Alexander iba todas las semanas a la biblioteca para comprobar si El jinete de bronce seguía allí. ¿Y si alguien lo pedía en préstamo? ¿Y si se lo quedaban? No podía evitar pensar que su dinero no estaba en lugar seguro. Al acabar la secundaria, Alexander y Dimitri se apuntaron a un cursillo de tres meses para ingresar en la Escuela de Oficiales del Ejército Rojo. Había sido idea de Dimitri, convencido de que con el uniforme de oficial impresionarían a las chicas. A Alexander le pareció una buena forma de acceder a Finlandia si los finlandeses y los soviéticos entraban en guerra, lo cual parecía bastante probable, ya que Rusia no quería tener a un enemigo histórico a sólo veinte kilómetros de una ciudad tan importante como Leningrado.

La Escuela de Oficiales no era como Alexander se la había imaginado. La brutalidad de los instructores, los extenuantes ejercicios de entrenamiento, las constantes humillaciones a que los sometían los sargentos, tenían como objetivo acabar con la resistencia de los alumnos antes de que lo lograra la guerra. Era más duro soportar las humillaciones que correr bajo la lluvia y el frío. Pero lo peor era cuando los despertaban justo después de apagarse las luces y los hacían estar horas de pie mientras un cadete que se había olvidado de lustrar las putas botas recibía una reprimenda.

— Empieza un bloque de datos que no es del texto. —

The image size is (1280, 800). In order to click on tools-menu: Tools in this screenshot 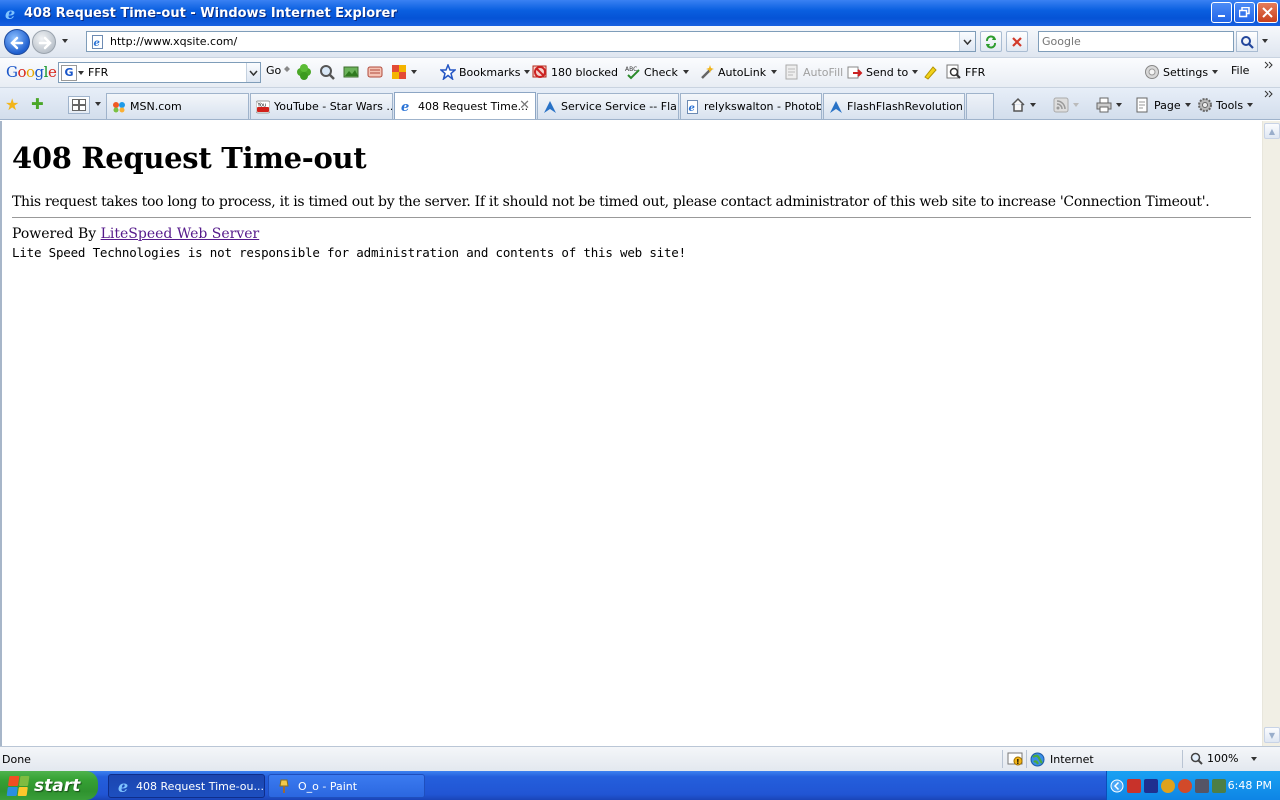, I will do `click(1226, 105)`.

En la Escuela de Oficiales, Alexander lo aprendió todo sobre la imperfección, la autoridad y el respeto. Aprendió a cerrar la boca y a tener la taquilla impecable y a ser puntual y a decir «sí señor» cuando hubiera preferido decir «vete a la mierda». También aprendió que era más fuerte y más rápido y más listo que los demás, y que era más limpio, más valiente y más capaz de mantener la calma en los momentos de tensión.

Por otra parte, aprendió que si alguien lo insultaba para provocarlo, podía lograr su propósito.

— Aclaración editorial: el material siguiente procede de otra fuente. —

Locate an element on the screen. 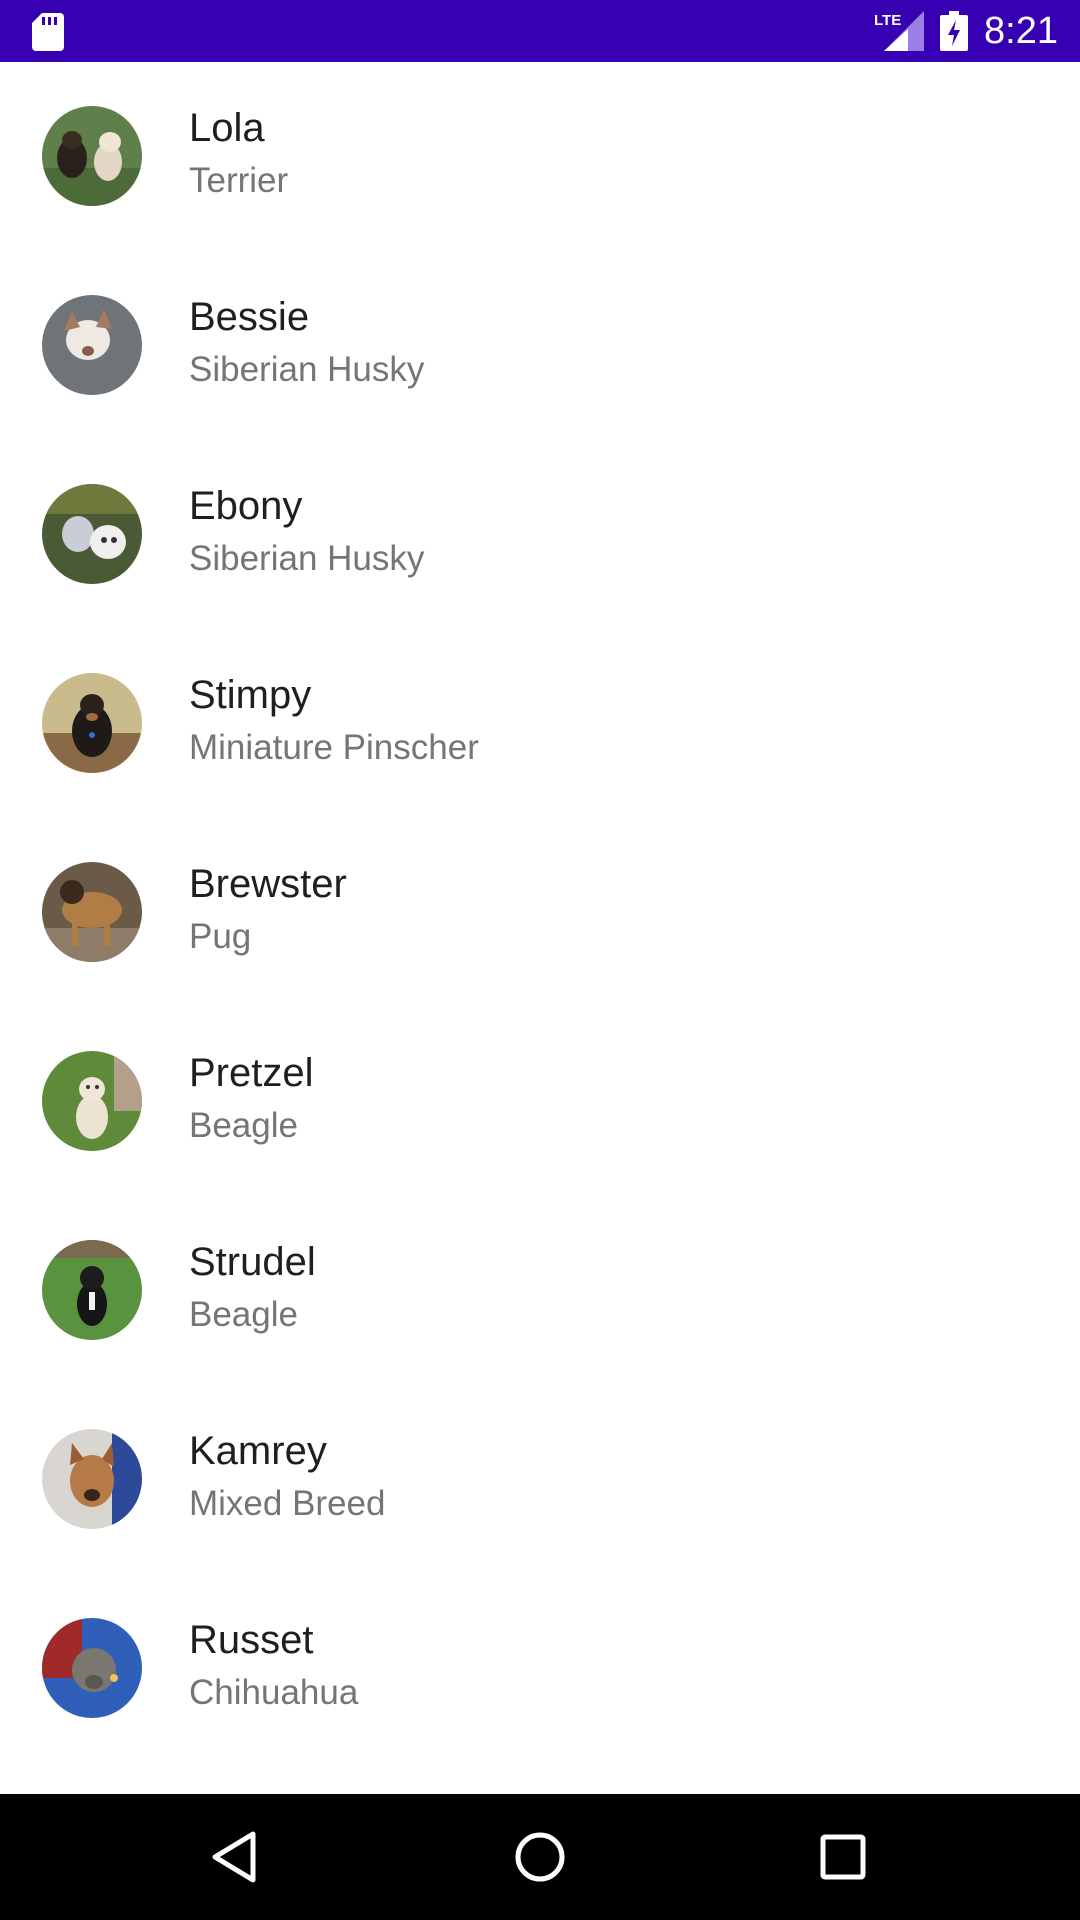  lte-signal-icon: LTE is located at coordinates (898, 31).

Después de conocer la paradójica dualidad de la escuela de oficiales, aquel lugar donde acababan con la resistencia de los alumnos para convertirlos en hombres, Alexander decidió que ser soldado raso debía de ser todavía peor.

Dimitri no aprobó los exámenes de ingreso en la Escuela de Oficiales.

– ¿Puedes creerlo? ¡Esos cabrones me hacen pasar un infierno y luego no me dan el título! -exclamó-. ¿Qué absurdo es ése? Pienso enviar una protesta al director… ¿Quién dirige la escuela, Alexander? ¿Has visto la carta que he recibido? Me dicen que era demasiado lento preparando el fusil, que fallaba cuando me obligaban a reptar por el puto suelo como una serpiente, que hacía demasiado ruido en las pruebas de combate y que no tengo las dotes de mando necesaria para ingresar en la jerarquía de oficiales. Y me invitan a alistarme como soldado raso. Si no cargo el fusil lo bastante rápido para ser oficial, ¿qué coño voy a hacer siendo un puto soldado de mierda?